Warning: Spoiler Earlert

NBC broadcast "a special Laugh 'n Sniff episode" of "My Name Is Earl." The sitcom was pleasingly executed, although only six odors were featured on the two-sided rub 'n whiff page stapled into "TV Guide," Clean Jumpsuit, Oreo Cookies, Cinnamon Buns, Popcorn, New Car Smell, and Salesman Cologne.

New Car Smell was my favorite, used as the fragrance of an inflatable virgin, followed by Salesman Cologne with a bouquet of the ol' bait and switch.

Cinnamon Buns was a surprise, because we were led to believe Body Odor would be the next smell. The spicy scent only half worked. It was like snorting a baker.

"My Name Is Earl" continued the long history of stinky entertainment stunts.

The first big olfactory event was the film "Scent of Mystery" (1960), also known as "Holiday in Spain," in the legendary Smell-o-Vision process, where odors, such as peaches, tobacco, wine, and onions, were piped into theatre auditoriums.

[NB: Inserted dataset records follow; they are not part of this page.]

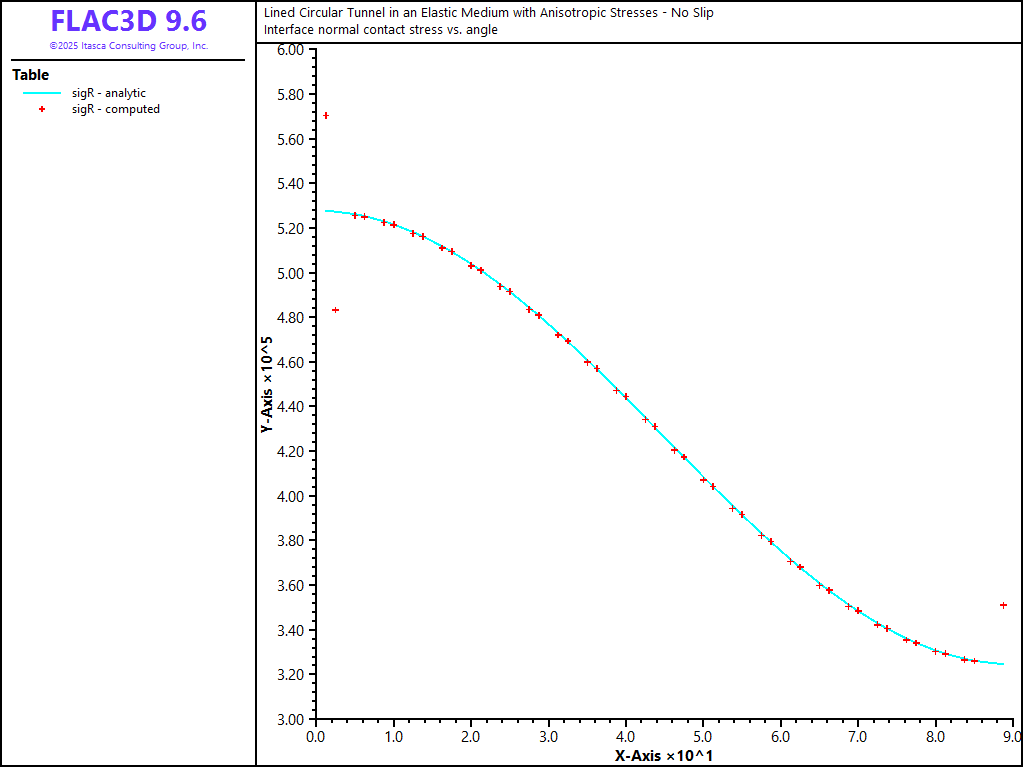The height and width of the screenshot is (768, 1024).
Task: Click the cyan line sample beside sigR - analytic
Action: [42, 93]
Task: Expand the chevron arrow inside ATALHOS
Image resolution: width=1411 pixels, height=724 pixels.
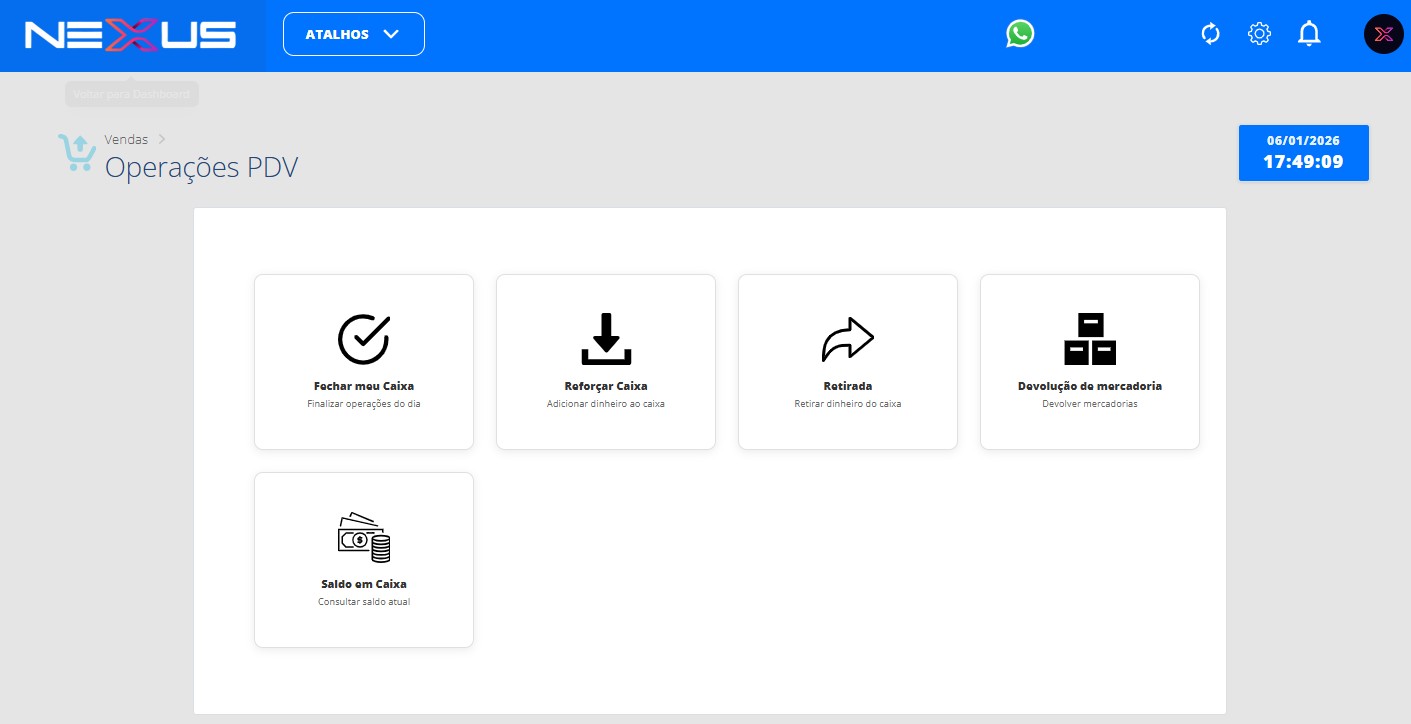Action: pyautogui.click(x=391, y=34)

John Waters' "Polyester" (1981) was presented in the spectacle of Odorama, utilizing space age scratch 'n sniff card technology to bring rotten eggs, gym socks, and farts to eager nostrils.

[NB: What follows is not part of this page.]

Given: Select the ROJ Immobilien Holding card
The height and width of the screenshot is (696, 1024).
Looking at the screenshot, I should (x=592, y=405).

The scratch 'n sniff sensation has popped up in other arenas, including children's books, print advertising, and the infamous "Hustler" centerfolds (outing hardcore fans in an epidemic of paper cut proboscises).

I apply the sniff concept to lottery scratch-off games, but they always have the taint of thumb.

In the early '80s, MTV showed "Scent of Mystery" with large numerals superimposed on the screen at key moments. The 7-11 convenience store chain distributed cards with corresponding numbered areas to activate during the movie. It was all too complicated for me, but I am credited with inventing the scratch 'n sniff Slurpee.

My memory of MTV's "Scent of Mystery" is that the flick was a horrible experience, the original length and continuity truncated by nearly an hour. I've pondered about the smells excised in the edit. I am glad, though, to have missed Peter Lorre's bunions (#23, #24, #25) and bullfight blood (#31), sweat (#32), and beers (#33 and #33 Lite, achieved by half a scratch -- "More Savor, Less Filing").

I recall the various scents in the motion picture were disappointingly similar with a strong, harsh chemical consistency. They lingered inside my nose for days, setting off smoke alarms each time I exhaled.